According to the IMM, based on an examination of “pivotal suppliers,” structural market power continues to be a potential concern in ERCOT, requiring effective mitigation measures to address it. However, very low levels of potential economic withholding allowed the IMM to conclude that “the ERCOT market performed competitively in 2019.”


The IMM recommended a number of key improvements to ERCOT’s pricing and dispatch to address perceived market inefficiencies and suggest improvements and enhancements.

1.       Remove the “opt out” option for resources receiving Reliability Unit Commitment (RUC) instructions to remove an incentive to submit Commercial Operations Subcommittee (COPS) that do not reflect the actual planned resource status.

2.       Eliminate the “2% rule” and price all congestion regardless of generation impact because this rule eliminates the only market signal showing prospective resource owners where to place resources to help solve “unsolvable” congestion.

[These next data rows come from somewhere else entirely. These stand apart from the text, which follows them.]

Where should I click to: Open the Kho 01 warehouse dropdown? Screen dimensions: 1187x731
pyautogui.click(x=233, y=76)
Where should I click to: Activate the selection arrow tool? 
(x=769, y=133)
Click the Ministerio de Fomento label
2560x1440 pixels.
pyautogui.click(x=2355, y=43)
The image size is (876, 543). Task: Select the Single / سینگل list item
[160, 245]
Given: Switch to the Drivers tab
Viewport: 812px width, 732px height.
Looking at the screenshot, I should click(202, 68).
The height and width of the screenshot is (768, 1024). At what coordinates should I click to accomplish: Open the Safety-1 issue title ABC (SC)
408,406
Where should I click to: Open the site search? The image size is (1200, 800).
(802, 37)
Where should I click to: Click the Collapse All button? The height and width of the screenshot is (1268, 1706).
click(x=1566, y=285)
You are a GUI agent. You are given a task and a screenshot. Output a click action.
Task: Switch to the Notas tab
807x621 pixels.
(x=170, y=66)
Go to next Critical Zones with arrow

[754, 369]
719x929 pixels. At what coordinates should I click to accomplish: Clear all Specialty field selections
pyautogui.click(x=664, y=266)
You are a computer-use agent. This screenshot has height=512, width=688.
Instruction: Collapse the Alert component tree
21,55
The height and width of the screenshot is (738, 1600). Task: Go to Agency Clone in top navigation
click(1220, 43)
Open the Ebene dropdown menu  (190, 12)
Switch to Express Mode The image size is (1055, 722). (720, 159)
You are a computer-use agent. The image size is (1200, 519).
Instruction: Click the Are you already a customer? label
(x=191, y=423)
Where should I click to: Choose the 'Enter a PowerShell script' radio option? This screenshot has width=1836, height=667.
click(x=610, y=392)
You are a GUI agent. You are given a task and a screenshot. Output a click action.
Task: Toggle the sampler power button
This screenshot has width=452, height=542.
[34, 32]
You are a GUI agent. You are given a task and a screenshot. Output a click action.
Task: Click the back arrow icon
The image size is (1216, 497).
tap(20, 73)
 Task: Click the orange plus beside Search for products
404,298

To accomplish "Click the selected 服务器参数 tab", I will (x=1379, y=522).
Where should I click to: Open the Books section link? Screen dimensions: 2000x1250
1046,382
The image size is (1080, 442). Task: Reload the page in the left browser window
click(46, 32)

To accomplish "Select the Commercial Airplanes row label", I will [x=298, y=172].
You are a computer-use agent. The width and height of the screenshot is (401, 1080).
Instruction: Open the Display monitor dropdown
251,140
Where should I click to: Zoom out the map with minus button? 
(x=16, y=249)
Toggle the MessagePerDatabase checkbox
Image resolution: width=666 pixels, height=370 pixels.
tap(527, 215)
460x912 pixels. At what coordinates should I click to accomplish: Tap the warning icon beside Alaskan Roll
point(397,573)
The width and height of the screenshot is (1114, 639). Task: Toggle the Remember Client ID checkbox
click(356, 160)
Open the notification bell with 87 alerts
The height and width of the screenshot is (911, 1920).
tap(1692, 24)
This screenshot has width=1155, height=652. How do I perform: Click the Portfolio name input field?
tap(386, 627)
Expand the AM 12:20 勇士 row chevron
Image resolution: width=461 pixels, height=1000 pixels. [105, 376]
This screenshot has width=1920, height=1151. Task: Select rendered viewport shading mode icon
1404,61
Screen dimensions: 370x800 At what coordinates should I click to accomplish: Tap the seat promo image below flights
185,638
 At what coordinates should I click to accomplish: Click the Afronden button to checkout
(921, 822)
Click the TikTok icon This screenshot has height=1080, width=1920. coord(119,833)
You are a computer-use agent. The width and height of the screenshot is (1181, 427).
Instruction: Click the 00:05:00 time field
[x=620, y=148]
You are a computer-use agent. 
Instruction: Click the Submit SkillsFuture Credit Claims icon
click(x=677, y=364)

3.       Modify the allocation of transmission costs by transitioning away from the 4CP method and adopting a method that creates incentive that better reflect the true drivers for new transmission.

4.       Price Ancillary Services based on the “shadow price” of procuring each service so that the clearing prices, both current and future, are based on all the constraints used to procure those services.

5.       Modify the reliability deployment adder and operating reserve adder to improve pricing during deployments of Emergency Response Service.

6.       Implement a locational reliability deployment price adder (RDPA) to reflect local reliability actions.

7.       Improve the mitigated offers for generating resources by: (a) including commitment costs for RUC-committed intervals by amortizing these costs over the RUC commitment period; (b) including opportunity costs, major maintenance costs, and operating risks that are marginal costs; and (c) removing all fixed costs that are not marginal.

8.       Implement transmission demand curves to reflect the increasing reliability costs of higher overloads and improve the nodal prices at all locations that are affected by a violated constraint.

The IMM also recommended retiring several previous recommendations:

·         Evaluate and improve Load Distribution Factors (LDFs) used in the CRR and Day-Ahead Market (DAM) clearing activities.

·         Evaluate and improve Load Distribution Factors (LDFs) used in the CRR and Day-Ahead Market (DAM) clearing activities.

·         Modify the real-time market software to better commit load and generation resources that can be online within 30 minutes.

·         Evaluate the need for a local reserve product.